Son günlerde özellikle Jıneps Dostları gurubu üzerinde yoğunlaşan kırıcı tartışmalarda, elim klavyeye varamadı bir türlü. Topa girmek istemedim açıkçası. Bu tür tartışmalara girmek istemem pek. Herkesin fikri der, saygı duymaya çalışırım.
Kendi adıma zaten düşüncelerimi ifade ettiğim kanallar olduğu için bu tartışmalara girmeyi de doğru bulmuyorum.
Ve fakat; son dönemlerde, her geçen gün artan toptancı zihniyetin hız kazanmaya başladığını gözlemliyorum.
Bir türlü iyileşmek bilmeyen, solun klasik hastalığı yine depreşmeye başladı. Dünyada, sol, iktidarlar kurup devletler yönetirken; bizim solun acınası durumu bir türlü geçmeyen kangren olmuş yara gibi hep açık duruyor. Saldırgan bir ruh hali, ilerici/gerici paradoksuna sığınarak sağlı sollu yumruklarla ortalığa çıktı yine.
Pek sevdiğim solcu bir arkadaşımın tuttuğum deyimiyle, “takıntılı solcularımız” hala 68 türküleri söylüyor. 68’li yıllarda hasbelkader yaşayan herkesin kendini Che olarak gördüğü marazi tipler, şimdi de PKK üzerinden kendilerine bir kanal açmaya çalışıyorlar.
Şiddet ve kandan beslenen bir örgütün; daha doğrusu örgütlerin, muhibbi diyeceğimiz zevat, AK Parti ve Recep Tayyip Erdoğan karşıtlığı üzerinden, toptancı zihniyetlerini tamamen faş etmiş durumdalar.
AK Parti’nin yıllardır akan kanı durdurmasını görmezden gelen; Oslo-İmralı-Dolmabahçe sürecini yok sayan zihniyet meclise girince daha da azgınlaşarak kendini Kandil’e teslim etmiş durumda.
Bizim Kürt sever görünümlü PKK aşığı solcularımız; meclisin sağını solunu karıştırmış olmalılar ki, Nasyonal Sosyalizm’in sadece ikinci kelimesinden itibaren okumaktalar her şeyi.
Bunların ağababaları da zaten Taksim’de, Stalin’in flamaları altında gezmekten hiç beis görmezler; devrim için her şey mübahtır mantığıyla akan kandan mutluluk duyarlardı. Hala da öyleler zahir…
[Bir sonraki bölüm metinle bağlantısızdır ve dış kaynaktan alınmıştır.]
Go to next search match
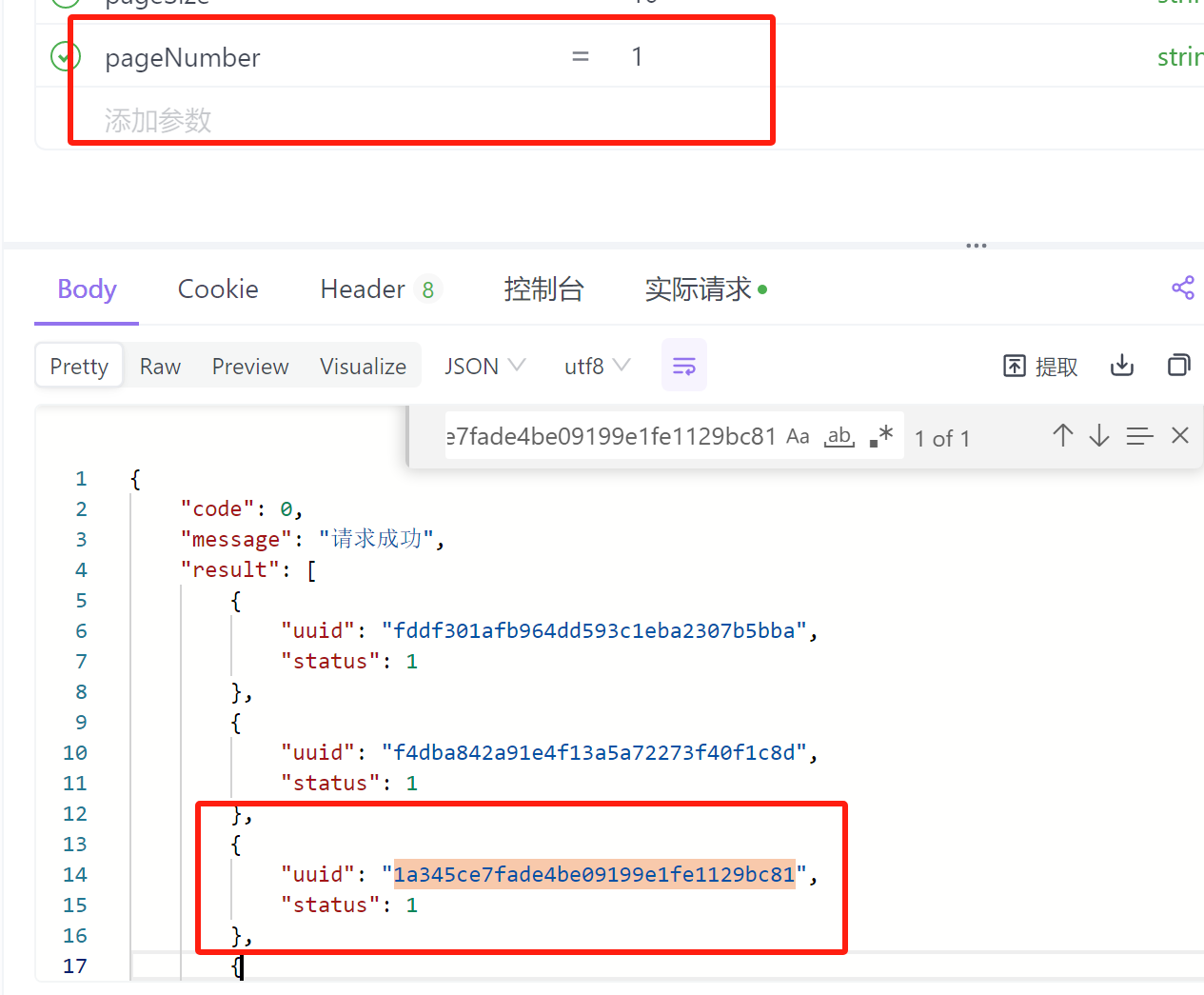This screenshot has width=1204, height=995. (x=1099, y=436)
Şimdiki yeni moda tartışma “masayı kimin devirdiği”. Esası gözden kaçırarak aynı şeyi geveleyip duruyorlar. “Masayı kimin kurduğuna” bakmıyorlar. 90 yıllık cumhuriyet tarihini sadece Gezi Süreci’nden başlayarak okuyorlar. Gerçi o süreçte bile kocaman bir de Dolmabahçe Süreci var; ama bunların hafızlığı olmadığı için sayfanın sadece bildikleri kısmını okuyup duruyorlar.
Bütün hayıflanmaları şu: Hakan Fidan’ı RTE teslim etseydi; ve sonrasında da ameliyat vs. derken RTE’yi devirselerdi, futbol amigoları tabiriyle höyküreceklerdi: Kandil – Pensilvanya el ele, hep birlikte tribünlere!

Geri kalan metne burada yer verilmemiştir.